Stored data entries:
***

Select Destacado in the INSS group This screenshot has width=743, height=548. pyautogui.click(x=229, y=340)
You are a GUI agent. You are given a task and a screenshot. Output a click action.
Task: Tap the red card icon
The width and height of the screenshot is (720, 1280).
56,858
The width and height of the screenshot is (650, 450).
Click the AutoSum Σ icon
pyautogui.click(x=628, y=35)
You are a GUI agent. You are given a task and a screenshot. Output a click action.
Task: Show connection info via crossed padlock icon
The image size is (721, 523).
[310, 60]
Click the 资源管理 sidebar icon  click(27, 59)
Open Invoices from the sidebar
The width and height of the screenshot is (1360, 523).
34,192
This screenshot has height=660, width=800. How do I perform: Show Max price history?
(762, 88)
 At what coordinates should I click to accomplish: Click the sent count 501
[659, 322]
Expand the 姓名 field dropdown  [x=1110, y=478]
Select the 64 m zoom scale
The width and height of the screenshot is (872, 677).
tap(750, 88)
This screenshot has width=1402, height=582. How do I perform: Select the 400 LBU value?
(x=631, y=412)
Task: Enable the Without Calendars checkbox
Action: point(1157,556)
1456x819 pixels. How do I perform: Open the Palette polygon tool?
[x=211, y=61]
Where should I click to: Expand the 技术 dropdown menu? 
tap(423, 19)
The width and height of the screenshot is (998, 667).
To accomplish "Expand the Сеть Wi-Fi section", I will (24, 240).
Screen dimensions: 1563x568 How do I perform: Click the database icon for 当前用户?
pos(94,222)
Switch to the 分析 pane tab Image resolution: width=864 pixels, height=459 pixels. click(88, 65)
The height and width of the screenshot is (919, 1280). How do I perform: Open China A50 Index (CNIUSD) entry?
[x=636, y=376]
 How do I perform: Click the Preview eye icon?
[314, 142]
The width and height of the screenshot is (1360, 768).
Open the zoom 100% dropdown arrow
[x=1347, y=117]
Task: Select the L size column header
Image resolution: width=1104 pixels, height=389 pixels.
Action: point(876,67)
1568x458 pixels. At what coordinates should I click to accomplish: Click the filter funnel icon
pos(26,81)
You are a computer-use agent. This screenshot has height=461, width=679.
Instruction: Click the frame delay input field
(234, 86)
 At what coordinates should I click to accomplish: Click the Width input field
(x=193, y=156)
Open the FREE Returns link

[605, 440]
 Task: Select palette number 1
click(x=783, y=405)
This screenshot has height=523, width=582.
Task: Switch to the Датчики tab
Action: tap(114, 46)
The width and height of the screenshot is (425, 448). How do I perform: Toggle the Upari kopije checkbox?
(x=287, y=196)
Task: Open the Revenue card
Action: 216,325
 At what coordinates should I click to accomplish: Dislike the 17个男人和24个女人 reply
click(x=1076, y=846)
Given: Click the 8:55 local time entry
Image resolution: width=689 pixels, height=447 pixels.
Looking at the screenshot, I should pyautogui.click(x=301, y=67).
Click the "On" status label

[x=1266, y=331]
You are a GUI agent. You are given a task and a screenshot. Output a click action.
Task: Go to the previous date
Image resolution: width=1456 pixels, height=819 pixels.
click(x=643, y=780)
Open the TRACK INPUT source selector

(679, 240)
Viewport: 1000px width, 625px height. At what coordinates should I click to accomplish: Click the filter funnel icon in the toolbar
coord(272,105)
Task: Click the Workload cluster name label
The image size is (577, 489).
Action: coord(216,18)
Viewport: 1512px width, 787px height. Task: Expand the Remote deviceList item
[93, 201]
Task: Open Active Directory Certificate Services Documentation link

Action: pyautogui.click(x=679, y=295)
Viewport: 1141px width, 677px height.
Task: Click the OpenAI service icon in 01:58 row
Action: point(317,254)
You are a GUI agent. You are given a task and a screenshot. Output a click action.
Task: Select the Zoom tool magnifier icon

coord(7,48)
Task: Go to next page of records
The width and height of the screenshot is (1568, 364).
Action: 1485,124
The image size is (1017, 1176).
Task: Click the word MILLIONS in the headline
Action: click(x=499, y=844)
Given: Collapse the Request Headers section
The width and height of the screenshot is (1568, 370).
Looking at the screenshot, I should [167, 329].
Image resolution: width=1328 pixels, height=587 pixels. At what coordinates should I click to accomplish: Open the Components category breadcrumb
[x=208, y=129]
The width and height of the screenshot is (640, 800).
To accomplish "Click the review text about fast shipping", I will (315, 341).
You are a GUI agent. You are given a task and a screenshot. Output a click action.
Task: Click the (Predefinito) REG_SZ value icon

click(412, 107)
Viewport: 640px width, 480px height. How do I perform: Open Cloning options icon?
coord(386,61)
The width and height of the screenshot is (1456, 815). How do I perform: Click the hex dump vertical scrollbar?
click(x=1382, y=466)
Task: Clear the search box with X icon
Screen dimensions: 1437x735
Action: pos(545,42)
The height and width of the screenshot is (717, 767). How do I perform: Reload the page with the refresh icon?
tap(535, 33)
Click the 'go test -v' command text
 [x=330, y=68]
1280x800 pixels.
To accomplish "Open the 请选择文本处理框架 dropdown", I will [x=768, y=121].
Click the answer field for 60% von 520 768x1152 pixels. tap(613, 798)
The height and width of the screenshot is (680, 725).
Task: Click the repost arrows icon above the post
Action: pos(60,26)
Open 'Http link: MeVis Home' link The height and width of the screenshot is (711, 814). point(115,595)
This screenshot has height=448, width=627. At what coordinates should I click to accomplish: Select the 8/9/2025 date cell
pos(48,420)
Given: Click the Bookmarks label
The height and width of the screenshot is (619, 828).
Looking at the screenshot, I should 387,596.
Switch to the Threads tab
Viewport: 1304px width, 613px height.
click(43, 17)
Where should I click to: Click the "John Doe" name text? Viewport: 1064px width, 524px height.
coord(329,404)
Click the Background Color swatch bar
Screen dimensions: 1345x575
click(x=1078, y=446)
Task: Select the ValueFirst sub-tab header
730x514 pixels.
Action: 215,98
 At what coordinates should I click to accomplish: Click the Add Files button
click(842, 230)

***

→ TASK:
Every line of the data must be written out again word for word.

→ ANSWER BOX:
Select Destacado in the INSS group This screenshot has width=743, height=548. pyautogui.click(x=229, y=340)
You are a GUI agent. You are given a task and a screenshot. Output a click action.
Task: Tap the red card icon
The width and height of the screenshot is (720, 1280).
56,858
The width and height of the screenshot is (650, 450).
Click the AutoSum Σ icon
pyautogui.click(x=628, y=35)
You are a GUI agent. You are given a task and a screenshot. Output a click action.
Task: Show connection info via crossed padlock icon
The image size is (721, 523).
[310, 60]
Click the 资源管理 sidebar icon  click(27, 59)
Open Invoices from the sidebar
The width and height of the screenshot is (1360, 523).
34,192
This screenshot has height=660, width=800. How do I perform: Show Max price history?
(762, 88)
 At what coordinates should I click to accomplish: Click the sent count 501
[659, 322]
Expand the 姓名 field dropdown  [x=1110, y=478]
Select the 64 m zoom scale
The width and height of the screenshot is (872, 677).
tap(750, 88)
This screenshot has width=1402, height=582. How do I perform: Select the 400 LBU value?
(x=631, y=412)
Task: Enable the Without Calendars checkbox
Action: point(1157,556)
1456x819 pixels. How do I perform: Open the Palette polygon tool?
[x=211, y=61]
Where should I click to: Expand the 技术 dropdown menu? 
tap(423, 19)
The width and height of the screenshot is (998, 667).
To accomplish "Expand the Сеть Wi-Fi section", I will (24, 240).
Screen dimensions: 1563x568 How do I perform: Click the database icon for 当前用户?
pos(94,222)
Switch to the 分析 pane tab Image resolution: width=864 pixels, height=459 pixels. click(88, 65)
The height and width of the screenshot is (919, 1280). How do I perform: Open China A50 Index (CNIUSD) entry?
[x=636, y=376]
 How do I perform: Click the Preview eye icon?
[314, 142]
The width and height of the screenshot is (1360, 768).
Open the zoom 100% dropdown arrow
[x=1347, y=117]
Task: Select the L size column header
Image resolution: width=1104 pixels, height=389 pixels.
Action: point(876,67)
1568x458 pixels. At what coordinates should I click to accomplish: Click the filter funnel icon
pos(26,81)
You are a computer-use agent. This screenshot has height=461, width=679.
Instruction: Click the frame delay input field
(234, 86)
 At what coordinates should I click to accomplish: Click the Width input field
(x=193, y=156)
Open the FREE Returns link

[605, 440]
 Task: Select palette number 1
click(x=783, y=405)
This screenshot has height=523, width=582.
Task: Switch to the Датчики tab
Action: tap(114, 46)
The width and height of the screenshot is (425, 448). How do I perform: Toggle the Upari kopije checkbox?
(x=287, y=196)
Task: Open the Revenue card
Action: 216,325
 At what coordinates should I click to accomplish: Dislike the 17个男人和24个女人 reply
click(x=1076, y=846)
Given: Click the 8:55 local time entry
Image resolution: width=689 pixels, height=447 pixels.
Looking at the screenshot, I should pyautogui.click(x=301, y=67).
Click the "On" status label

[x=1266, y=331]
You are a GUI agent. You are given a task and a screenshot. Output a click action.
Task: Go to the previous date
Image resolution: width=1456 pixels, height=819 pixels.
click(x=643, y=780)
Open the TRACK INPUT source selector

(679, 240)
Viewport: 1000px width, 625px height. At what coordinates should I click to accomplish: Click the filter funnel icon in the toolbar
coord(272,105)
Task: Click the Workload cluster name label
The image size is (577, 489).
Action: coord(216,18)
Viewport: 1512px width, 787px height. Task: Expand the Remote deviceList item
[93, 201]
Task: Open Active Directory Certificate Services Documentation link

Action: pyautogui.click(x=679, y=295)
Viewport: 1141px width, 677px height.
Task: Click the OpenAI service icon in 01:58 row
Action: point(317,254)
You are a GUI agent. You are given a task and a screenshot. Output a click action.
Task: Select the Zoom tool magnifier icon

coord(7,48)
Task: Go to next page of records
The width and height of the screenshot is (1568, 364).
Action: 1485,124
The image size is (1017, 1176).
Task: Click the word MILLIONS in the headline
Action: click(x=499, y=844)
Given: Collapse the Request Headers section
The width and height of the screenshot is (1568, 370).
Looking at the screenshot, I should [167, 329].
Image resolution: width=1328 pixels, height=587 pixels. At what coordinates should I click to accomplish: Open the Components category breadcrumb
[x=208, y=129]
The width and height of the screenshot is (640, 800).
To accomplish "Click the review text about fast shipping", I will (315, 341).
You are a GUI agent. You are given a task and a screenshot. Output a click action.
Task: Click the (Predefinito) REG_SZ value icon

click(412, 107)
Viewport: 640px width, 480px height. How do I perform: Open Cloning options icon?
coord(386,61)
The width and height of the screenshot is (1456, 815). How do I perform: Click the hex dump vertical scrollbar?
click(x=1382, y=466)
Task: Clear the search box with X icon
Screen dimensions: 1437x735
Action: pos(545,42)
The height and width of the screenshot is (717, 767). How do I perform: Reload the page with the refresh icon?
tap(535, 33)
Click the 'go test -v' command text
 [x=330, y=68]
1280x800 pixels.
To accomplish "Open the 请选择文本处理框架 dropdown", I will [x=768, y=121].
Click the answer field for 60% von 520 768x1152 pixels. tap(613, 798)
The height and width of the screenshot is (680, 725).
Task: Click the repost arrows icon above the post
Action: pos(60,26)
Open 'Http link: MeVis Home' link The height and width of the screenshot is (711, 814). point(115,595)
This screenshot has height=448, width=627. At what coordinates should I click to accomplish: Select the 8/9/2025 date cell
pos(48,420)
Given: Click the Bookmarks label
The height and width of the screenshot is (619, 828).
Looking at the screenshot, I should 387,596.
Switch to the Threads tab
Viewport: 1304px width, 613px height.
click(43, 17)
Where should I click to: Click the "John Doe" name text? Viewport: 1064px width, 524px height.
coord(329,404)
Click the Background Color swatch bar
Screen dimensions: 1345x575
click(x=1078, y=446)
Task: Select the ValueFirst sub-tab header
730x514 pixels.
Action: 215,98
 At what coordinates should I click to accomplish: Click the Add Files button
click(842, 230)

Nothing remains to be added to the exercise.